His new book is This Brilliant Darkness: A Book of Strangers. In this marvelous collection of pictures and reflections, he welcomes us to see his subjects – individuals, moments and things we actively ignore or take no notice of.
“This is a book of other people’s lives, lives that became, for a moment – the duration of a snapshot – my life, too,” Sharlet said.
He is the Frederick Sessions Beebe ’35 Professor in the Art of Writing, an individual from the Society of Fellows, and Director of Creative Writing at Dartmouth College. He is an editor-at-large for Virginia Quarterly Review and a contributing editor for Harper’s and Rolling Stone. He has additionally added to The New York Times Magazine, Vanity Fair, GQ, Esquire, Mother Jones, and more.

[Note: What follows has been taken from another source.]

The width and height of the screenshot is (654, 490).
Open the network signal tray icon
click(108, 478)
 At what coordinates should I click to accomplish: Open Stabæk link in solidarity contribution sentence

His work has acquired various awards, including the National Magazine Award, the Outspoken Award, the MOLLY National Journalism Prize, the University of Virginia’s Staige D. Blackford Prize for Nonfiction, and the Military Religious Freedom Foundation’s Thomas Jefferson Award, and he has been the recipient of various fellowships from the MacDowell Colony.
He has been a frequent visitor on The Rachel Maddow Show, Fresh Air, All In with Chris Hayes, CNN, and numerous other TV and radio programs, and a speaker at colleges and universities including Harvard, Yale, Princeton, Duke, Penn, UVA, USC, University of Iowa, the Naval War College, and numerous others. He has been a Visiting Academic at Trinity College Dublin and a Visiting Research Scholar at NYU.
The Tory Hill Authors Series is an annual summer event sponsored by the Warner Historical Society displaying locally and nationally realized writers reading and discussing their books and personal experiences. The audience will actually want to cooperate with the author online. The readings start at 7 p.m. Tickets are $5 and might be bought online at toryhillauthorsseries.com. A zoom link will be sent upon buy.
The Warner Historical Society was formed more than 50 years prior to preserve, teach about and keep alive Warner’s heritage. The Society has yearly exhibits and programs in the Upton Chandler House Museum on Main Street and keeps up with the Lower Warner Meeting House which is listed on the National Register of Historic Places.